▸ Task to carry out
From the listing below, set down exactly the lines between the one holding "You are a computer-use" and the one holding "Instruction: Select the", inclusive. No other line is wanted.

▸ Records for this exercise
________

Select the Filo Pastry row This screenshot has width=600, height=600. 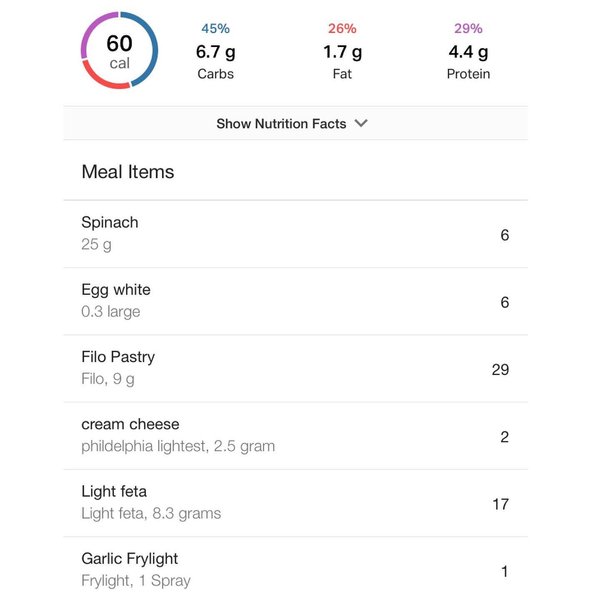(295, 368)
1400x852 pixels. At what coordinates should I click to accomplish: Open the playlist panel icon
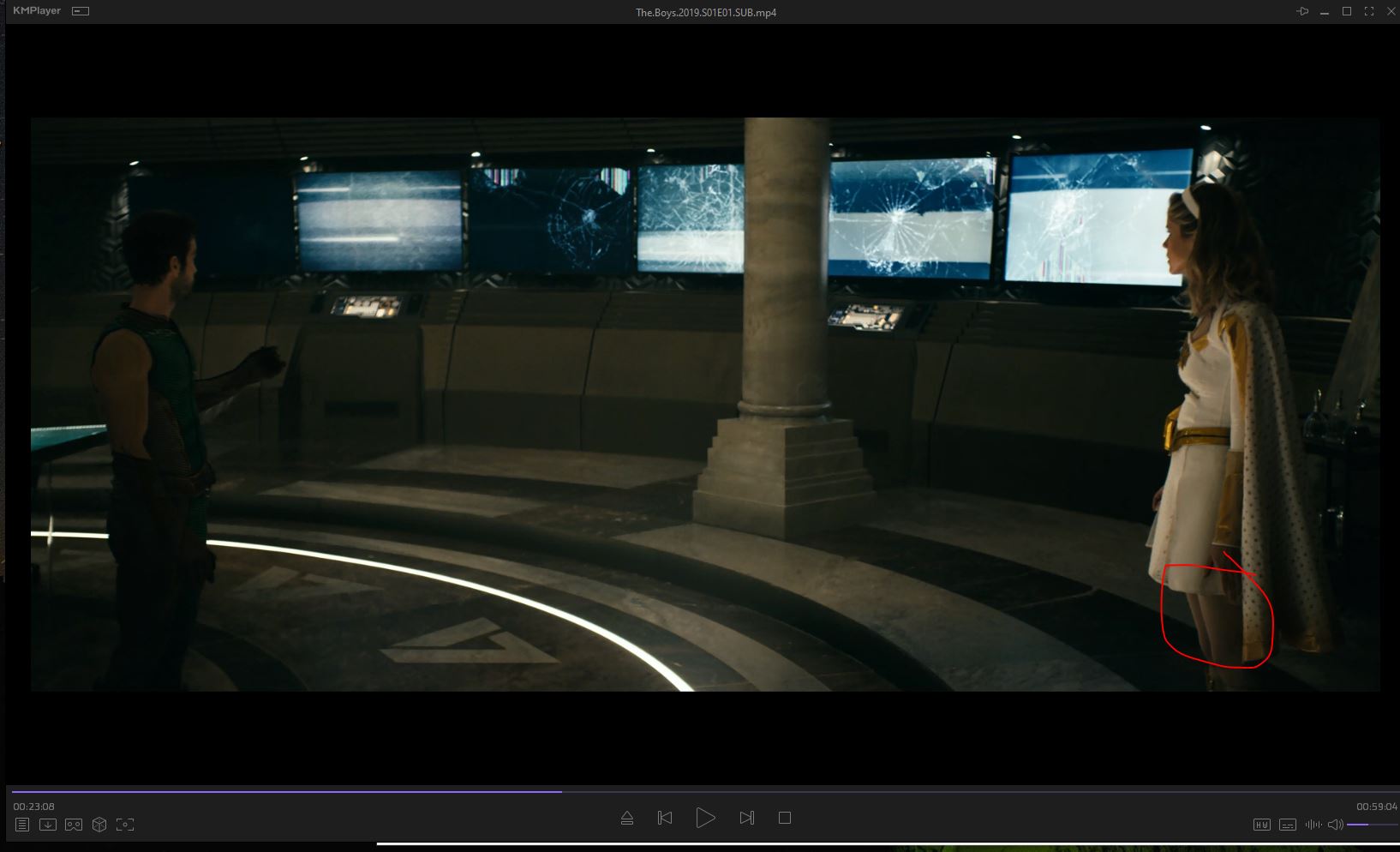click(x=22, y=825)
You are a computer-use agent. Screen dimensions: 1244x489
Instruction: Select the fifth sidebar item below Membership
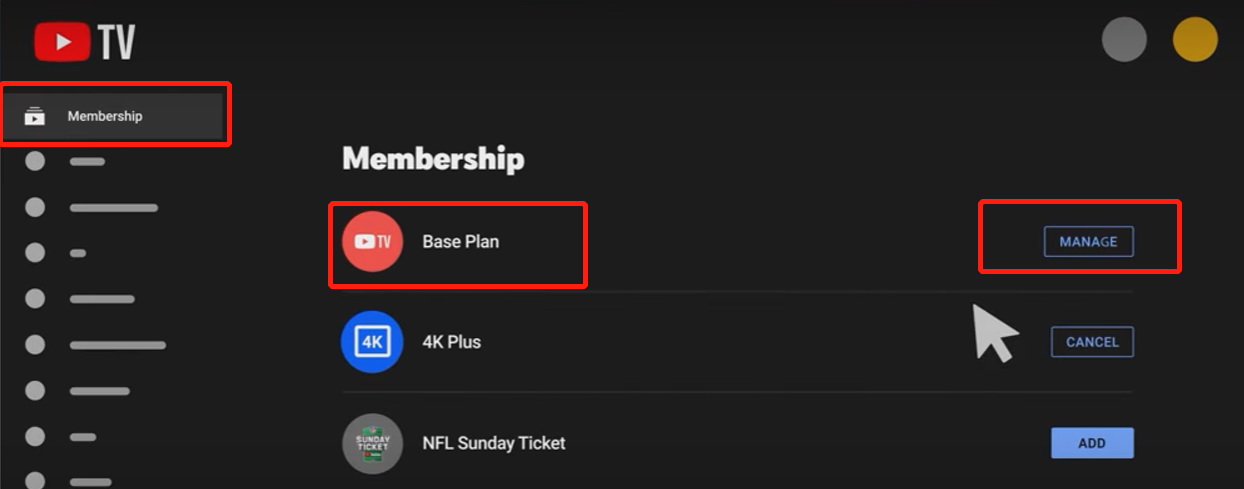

________

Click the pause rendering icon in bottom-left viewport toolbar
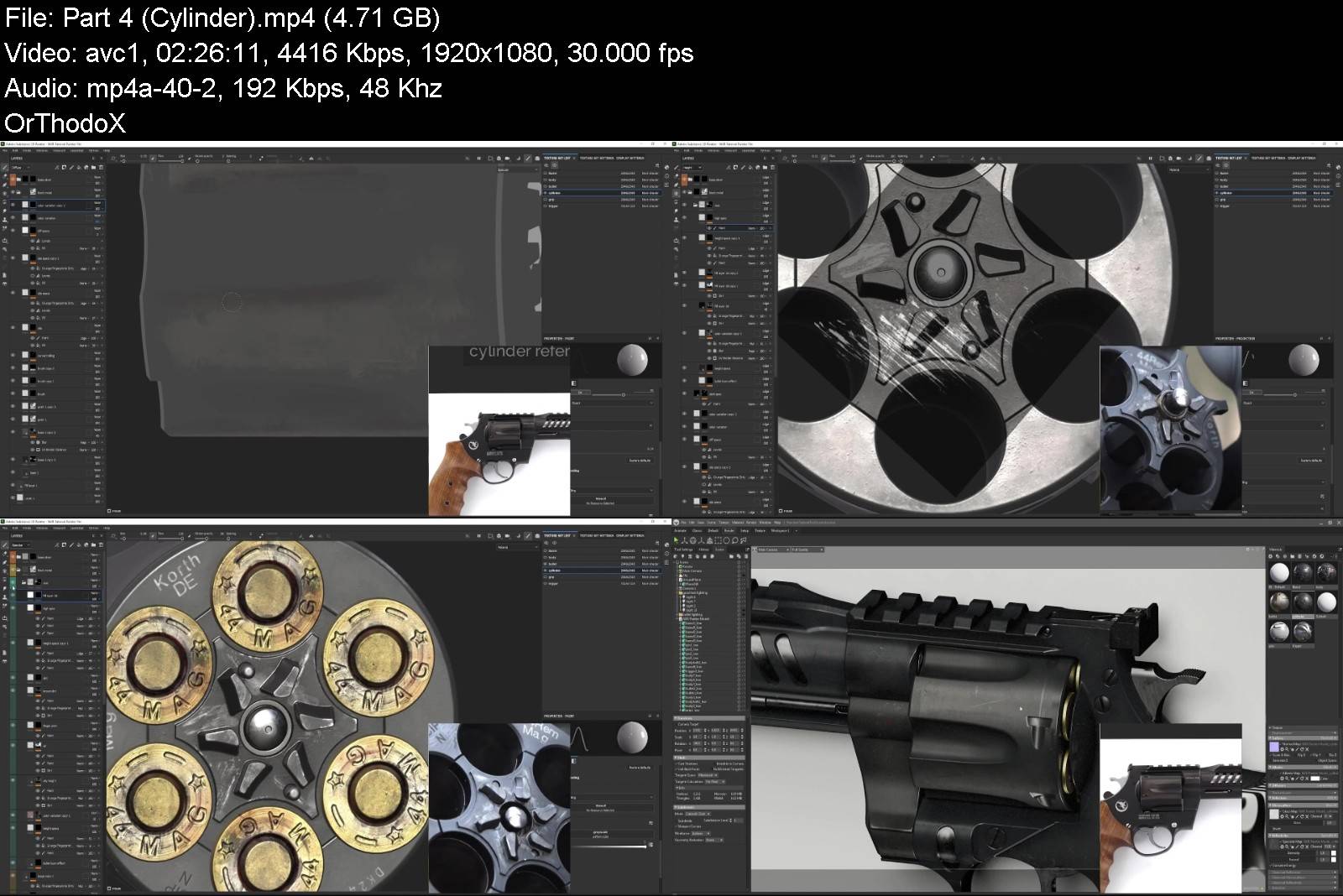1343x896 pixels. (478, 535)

________

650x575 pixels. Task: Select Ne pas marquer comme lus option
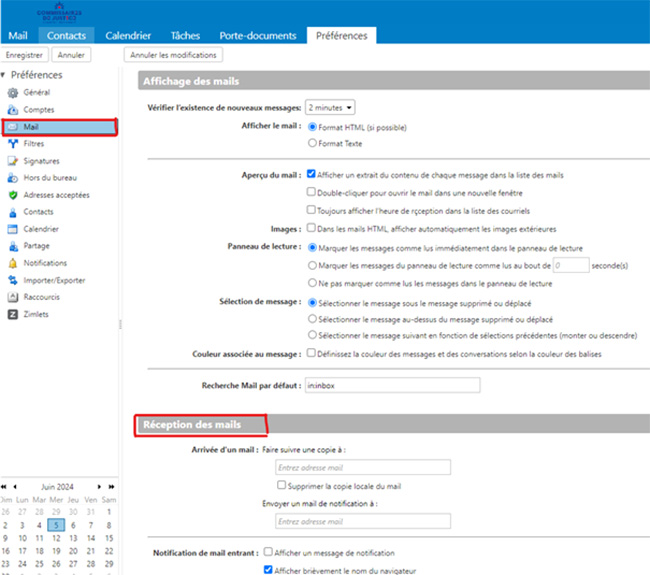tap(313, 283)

________

▸ Output of the exercise
You are a computer-use agent. Screen dimensions: 1244x489
Instruction: Select the fifth sidebar item below Membership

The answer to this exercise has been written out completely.